A afirmação é da agência Lusa, citando um estudo da empresa QinetiQ (mas também da Natural Impacts), encomendado pelas entidades do Reino Unido Department for Transport, Military Aviation Authority e British Airline Pilots’ Association.

Sobre este estudo (de que é conhecido apenas o sumário executivo), várias críticas foram feitas quando da sua divulgação, em Julho do ano passado (embora esteja datado de 2016).

Elas vão desde desvalorizar a “controvérsia” aos que “questionaram a validade do estudo” por questões técnicas.

O documento foi divulgado publicamente quando o Department for Transport se preparava para impor o registo dos utilizadores de drones.

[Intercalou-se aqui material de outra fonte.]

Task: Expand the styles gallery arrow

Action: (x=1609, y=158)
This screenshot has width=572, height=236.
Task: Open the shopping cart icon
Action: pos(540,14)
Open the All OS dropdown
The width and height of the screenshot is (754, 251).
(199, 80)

Surge agora em Portugal quando a Autoridade Nacional da Aviação Civil terminou a consulta pública (em Outubro passado) sobre um projecto de “decreto-lei que visa estabelecer um regime de registo e de seguro de responsabilidade civil obrigatório aplicável aos drones”.

Em 2017, foram registadas “37 ocorrências com veículos aéreos não tripulados, 36 pela aviação civil e um por um avião militar nacional, com a maioria a ter acontecido nas proximidades dos aeroportos de Lisboa e do Porto”.